_Problem details_
A faithful transcription of all the data is required.

*** Opening of Exercise inputs ***

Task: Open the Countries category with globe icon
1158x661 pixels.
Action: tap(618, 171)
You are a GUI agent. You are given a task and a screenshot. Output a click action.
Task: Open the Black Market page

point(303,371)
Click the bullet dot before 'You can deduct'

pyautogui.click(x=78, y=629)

*** Close of Exercise inputs ***

_Reply to the exercise_
Task: Open the Countries category with globe icon
1158x661 pixels.
Action: tap(618, 171)
You are a GUI agent. You are given a task and a screenshot. Output a click action.
Task: Open the Black Market page

point(303,371)
Click the bullet dot before 'You can deduct'

pyautogui.click(x=78, y=629)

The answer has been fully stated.